AOL (NYSE:AOL) may not agree, but many believe the online company’s local news enterprise, Patch, is in real trouble. The venture has expanded rapidly, but the profits haven’t been forthcoming, says a CNN Money report.

AOL chief executive Tim Armstrong co-created Patch in 2007 to fill the gaping media hole left by the disappearance of local newspapers in the U.S. Using embedded editors, Patch posts local news stories and keeps a calendar of neighborhood activities. About 14,000 bloggers and 1,000 professional journalists provide content.

AOL acquired Patch in 2009 for an estimated $7 million when Armstrong took over leadership of the company, and it became fundamental to AOL’s switch to being an online media firm. However, ever since AOL acquired Patch, its profitability has been questionable. It has expanded to 863 sites across the country, but AOL has been sunk $160 million into the venture so far, with little to show for it, said the report. AOL made only $20 million last year from Patch.

According to the report, a former AOL executive asked not to be identified said “Basically, there [were] two ways to do it: get the product perfect in one market or go for a land grab approach.” The company chose the land grab, said the executive, and went all out with spending and hiring staff. “They went all in before they perfected the product and, in retrospect, that wasn’t ideal,” the executive added.

Investors, including activist fund Starboard Value LP, have been alarmed by the spending compared with earnings. Starboard sent out a public letter last December chastising management, said CNNMoney.
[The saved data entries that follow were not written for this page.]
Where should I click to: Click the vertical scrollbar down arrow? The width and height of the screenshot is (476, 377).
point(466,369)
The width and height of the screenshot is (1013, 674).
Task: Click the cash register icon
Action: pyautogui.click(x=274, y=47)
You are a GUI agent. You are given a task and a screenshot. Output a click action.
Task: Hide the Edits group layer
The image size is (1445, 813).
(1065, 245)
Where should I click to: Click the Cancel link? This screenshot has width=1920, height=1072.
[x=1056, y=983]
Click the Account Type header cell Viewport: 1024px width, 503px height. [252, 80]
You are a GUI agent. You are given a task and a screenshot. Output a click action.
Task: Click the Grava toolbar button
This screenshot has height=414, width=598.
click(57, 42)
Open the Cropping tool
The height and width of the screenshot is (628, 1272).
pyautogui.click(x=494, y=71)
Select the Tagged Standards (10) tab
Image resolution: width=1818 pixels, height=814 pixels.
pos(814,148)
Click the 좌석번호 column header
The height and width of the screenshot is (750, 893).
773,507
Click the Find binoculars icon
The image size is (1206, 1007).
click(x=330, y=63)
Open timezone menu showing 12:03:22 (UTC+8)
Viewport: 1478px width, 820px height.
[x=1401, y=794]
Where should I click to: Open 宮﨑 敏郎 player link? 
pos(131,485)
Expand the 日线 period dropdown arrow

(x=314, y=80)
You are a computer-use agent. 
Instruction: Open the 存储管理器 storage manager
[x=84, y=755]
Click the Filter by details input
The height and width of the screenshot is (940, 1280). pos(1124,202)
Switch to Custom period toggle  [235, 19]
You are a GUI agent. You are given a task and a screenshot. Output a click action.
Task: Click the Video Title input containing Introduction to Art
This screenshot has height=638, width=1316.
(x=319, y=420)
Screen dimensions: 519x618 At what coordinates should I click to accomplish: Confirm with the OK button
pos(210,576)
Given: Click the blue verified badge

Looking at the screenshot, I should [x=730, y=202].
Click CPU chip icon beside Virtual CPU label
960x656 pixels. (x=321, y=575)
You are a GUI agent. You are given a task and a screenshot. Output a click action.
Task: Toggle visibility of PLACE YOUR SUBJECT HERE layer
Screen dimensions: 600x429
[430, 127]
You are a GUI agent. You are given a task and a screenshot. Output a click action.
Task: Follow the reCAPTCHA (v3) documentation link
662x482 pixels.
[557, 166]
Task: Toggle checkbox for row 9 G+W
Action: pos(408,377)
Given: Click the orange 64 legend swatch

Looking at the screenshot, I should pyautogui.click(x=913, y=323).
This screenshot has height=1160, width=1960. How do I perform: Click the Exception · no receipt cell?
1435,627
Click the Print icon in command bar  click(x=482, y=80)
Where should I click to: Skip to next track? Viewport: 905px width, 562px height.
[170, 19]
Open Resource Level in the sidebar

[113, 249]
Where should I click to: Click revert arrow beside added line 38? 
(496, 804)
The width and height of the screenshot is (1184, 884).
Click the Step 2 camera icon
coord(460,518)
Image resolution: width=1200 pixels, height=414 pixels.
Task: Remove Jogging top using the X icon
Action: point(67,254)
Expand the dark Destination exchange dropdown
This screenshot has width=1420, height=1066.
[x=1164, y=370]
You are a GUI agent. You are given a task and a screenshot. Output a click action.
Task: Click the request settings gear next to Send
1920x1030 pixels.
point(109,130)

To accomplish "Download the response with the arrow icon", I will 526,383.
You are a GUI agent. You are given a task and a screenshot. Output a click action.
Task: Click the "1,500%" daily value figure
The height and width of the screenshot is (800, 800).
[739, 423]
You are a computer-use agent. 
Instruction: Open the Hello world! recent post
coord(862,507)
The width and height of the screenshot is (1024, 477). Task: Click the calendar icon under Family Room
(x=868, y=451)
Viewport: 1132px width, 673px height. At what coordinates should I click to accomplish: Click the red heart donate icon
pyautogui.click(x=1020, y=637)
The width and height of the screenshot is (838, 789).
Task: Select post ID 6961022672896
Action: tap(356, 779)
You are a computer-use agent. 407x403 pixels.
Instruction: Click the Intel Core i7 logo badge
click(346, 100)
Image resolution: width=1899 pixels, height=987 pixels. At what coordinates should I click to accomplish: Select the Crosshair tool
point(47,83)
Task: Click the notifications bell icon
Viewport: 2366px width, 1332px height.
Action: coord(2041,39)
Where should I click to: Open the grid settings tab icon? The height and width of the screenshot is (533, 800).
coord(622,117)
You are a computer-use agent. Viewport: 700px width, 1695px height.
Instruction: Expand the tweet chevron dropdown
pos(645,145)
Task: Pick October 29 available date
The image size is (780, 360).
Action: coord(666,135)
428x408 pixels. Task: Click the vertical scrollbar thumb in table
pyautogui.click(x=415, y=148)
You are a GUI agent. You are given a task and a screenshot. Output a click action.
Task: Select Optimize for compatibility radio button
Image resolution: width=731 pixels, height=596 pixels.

However, Patch President Warren Webster said, “We’re not losing money — we’re investing. We’re not struggling. And we’re not a turnaround.” Webster pointed out that Patch attracts about 10 million individual visitors or about 1,159 readers for each site. He added that Patch traffic more than tripled in 2011, and progress is being made in 2012, with revenues for this year already at 50 percent of what the company made in 2011.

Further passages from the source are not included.